* _Quoted text_:
The Application of Good Faith in the Execution of Franchising and Distribution Agreements under Italian Law

Scritto da: Stefano Brustia - Pubblicato su IUSTLAB




Pubblicazione legale:

Introduction

Good faith is a fundamental principle of Italian contract law, enshrined in Articles 1175 and 1375 of the Civil Code. It requires that parties to a contract act with loyalty and fairness at all stages, from its formation to its execution. This principle is of particular relevance in the context of franchising and distribution contracts, where the relationships between the parties can be characterised by a significant imbalance of bargaining power. Furthermore, Article 9 of Law No. 192/1998 establishes a prohibition on the exploitation of economic dependence. This legislation offers specific protection for the weaker party in a contractual relationship, such as a franchisee or distributor.

The implementation of good faith in the performance of franchising and distribution contracts

  • Franchising contracts: In the context of franchising contracts, the principle of good faith entails a mutual obligation on the part of the franchisor and the franchisee to collaborate in a fair and transparent manner, with a view to ensuring the success of the business. It is the responsibility of the franchisor to provide the franchisee with the necessary support, including training, assistance, and updates, in order to ensure the latter's ability to operate efficiently. Conversely, the franchisee is bound by the terms of the franchise agreement and is obliged to adhere to the franchisor's operational standards and directives. A breach of good faith may occur, for instance, if the franchisor imposes onerous contractual conditions or unilaterally modifies the economic terms of the contract without justification.
  • In the context of distribution contracts, the principle of good faith is of particular significance. In the context of distribution contracts, the concept of good faith translates into a duty of cooperation between the supplier and the distributor. It is the responsibility of the supplier to ensure the uninterrupted provision of goods and services and to refrain from any actions that would impede the distributor's ability to conduct business operations. Conversely, the distributor is bound by contract to engage in the active and diligent promotion of the supplier's products. A breach of good faith may occur, for example, if the supplier unjustifiably interrupts supplies or imposes disadvantageous commercial terms on the distributor.

The prohibition of economic dependence abuse under Article 9 of Law No. 192/1998

Article 9 of Law No. 192/1998 introduces the prohibition of economic dependence abuse, which occurs when one party exploits its dominant position to impose unjustified or burdensome contractual conditions on the other party, who finds itself in a situation of economic dependence. Economic dependence arises when a party, despite maintaining formal autonomy, is unable to access viable commercial alternatives and is therefore compelled to accept unfavorable contractual terms.

Demonstrating Economic Dependence

To demonstrate a situation of economic dependence, it is necessary to prove that one party lacks valid commercial alternatives in the market. Indicators of economic dependence include:

  • High initial investment costs: If the franchisee or distributor has made significant investments to start the business, they may find themselves in a situation of economic dependence on the franchisor or supplier.

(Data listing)
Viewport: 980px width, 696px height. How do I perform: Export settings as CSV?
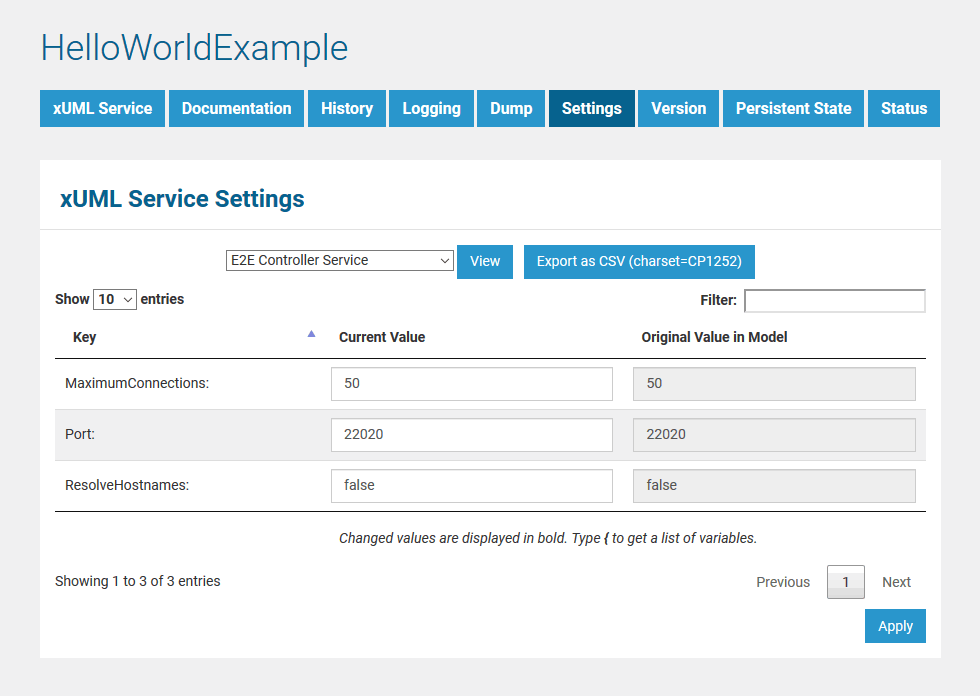point(639,262)
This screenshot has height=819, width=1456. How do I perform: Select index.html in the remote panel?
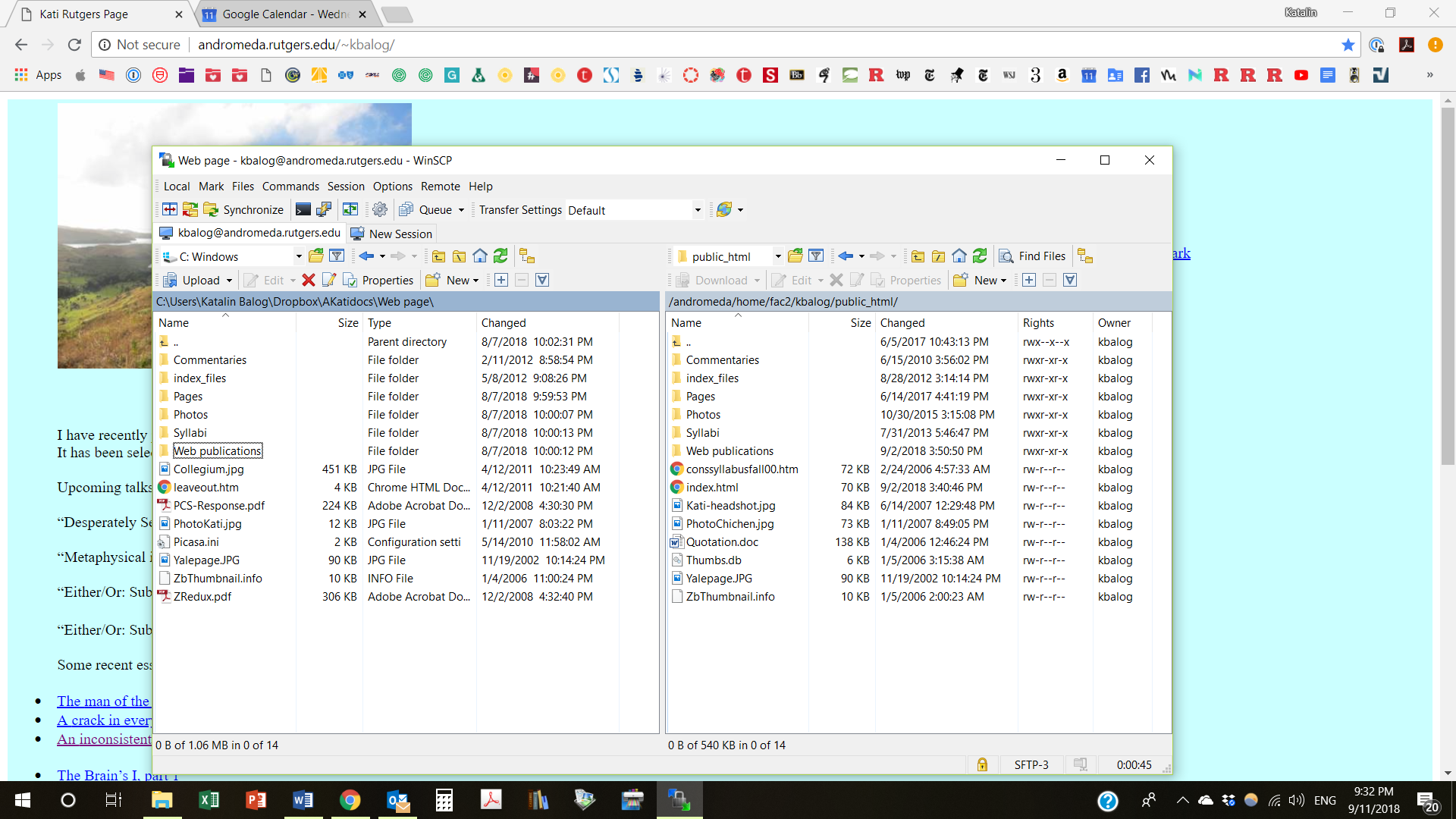(711, 488)
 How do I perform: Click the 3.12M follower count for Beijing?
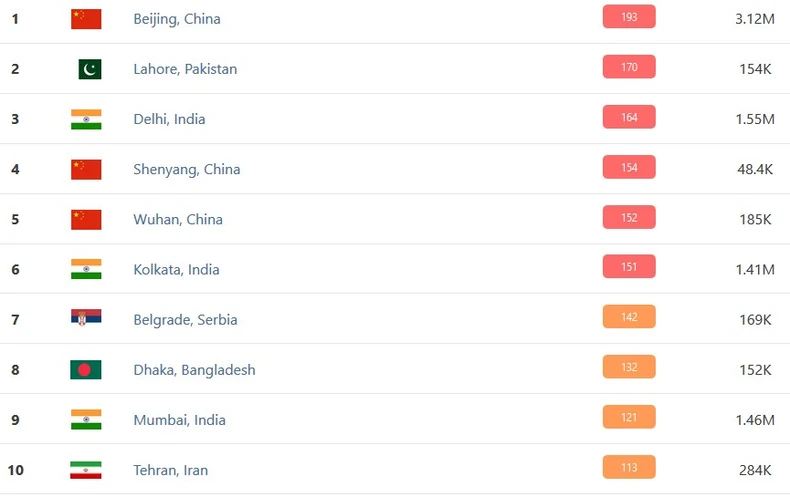pyautogui.click(x=754, y=19)
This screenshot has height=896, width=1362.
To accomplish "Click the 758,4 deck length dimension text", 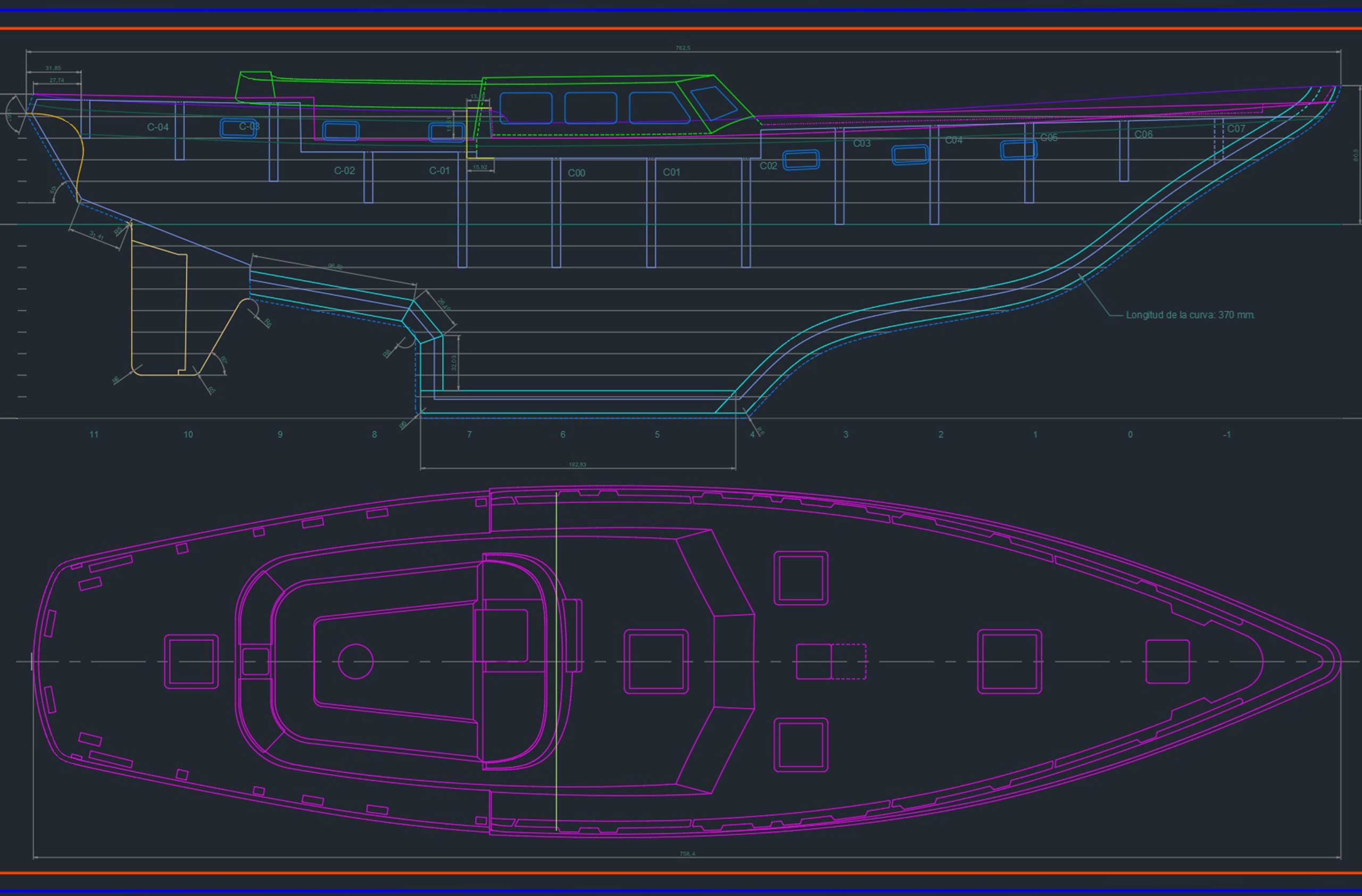I will [x=687, y=853].
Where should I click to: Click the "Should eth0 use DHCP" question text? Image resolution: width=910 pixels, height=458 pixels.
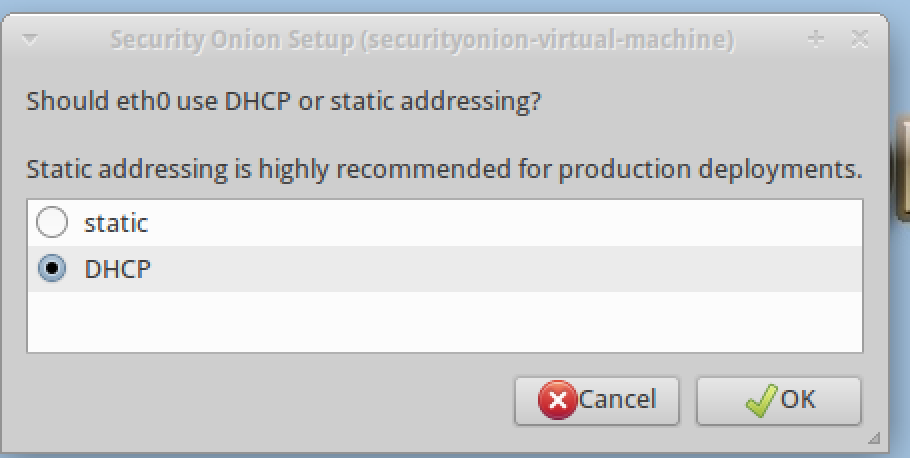[276, 102]
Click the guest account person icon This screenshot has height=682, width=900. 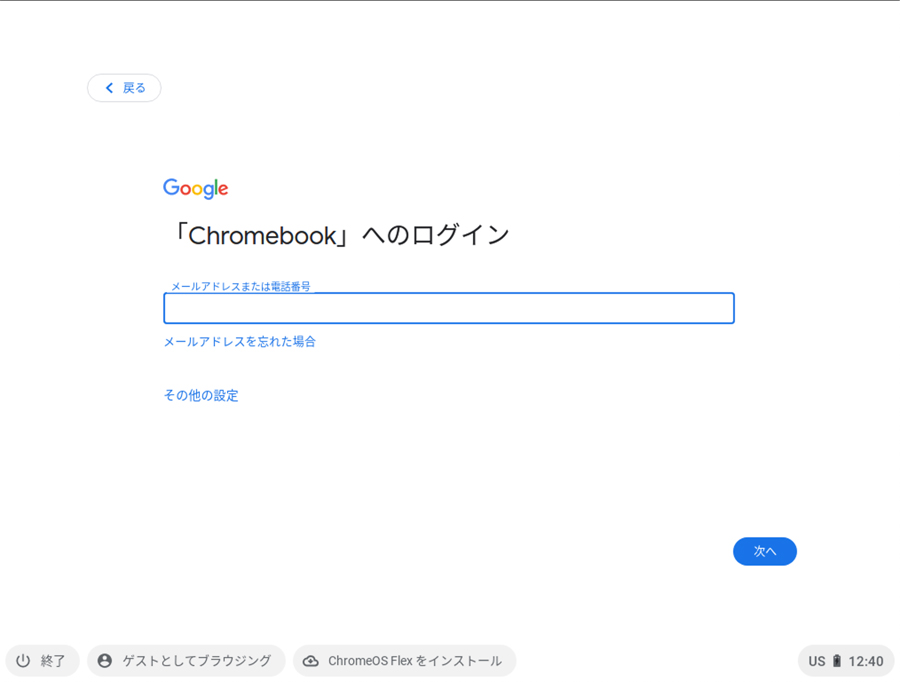[x=105, y=661]
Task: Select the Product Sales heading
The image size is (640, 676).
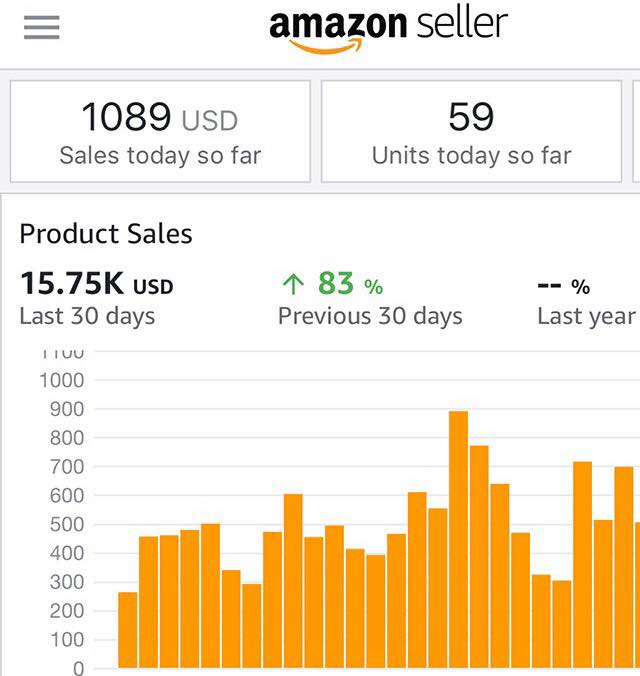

* _Task list_:
1. According to the article on good faith in Italian franchising and distribution agreements, which articles of the Italian Civil Code enshrine the principle of good faith?
2. Render the records as a Markdown table with the columns "Row" and "Line," starting at the first line of the records and ending at the line containing "pyautogui.click(x=754, y=19)", both inclusive. Number each row, omit blank lines, and leave the pictures out.
The records are unrelated to the article on good faith in Italian franchising and distribution agreements.

* _Answer set_:
1. Articles 1175 and 1375 of the Civil Code.

2.
| Row | Line |
|---|---|
| 1 | Viewport: 980px width, 696px height. How do I perform: Export settings as CSV? |
| 2 | point(639,262) |
| 3 | This screenshot has height=819, width=1456. How do I perform: Select index.html in the remote panel? |
| 4 | (711, 488) |
| 5 |  How do I perform: Click the 3.12M follower count for Beijing? |
| 6 | pyautogui.click(x=754, y=19) |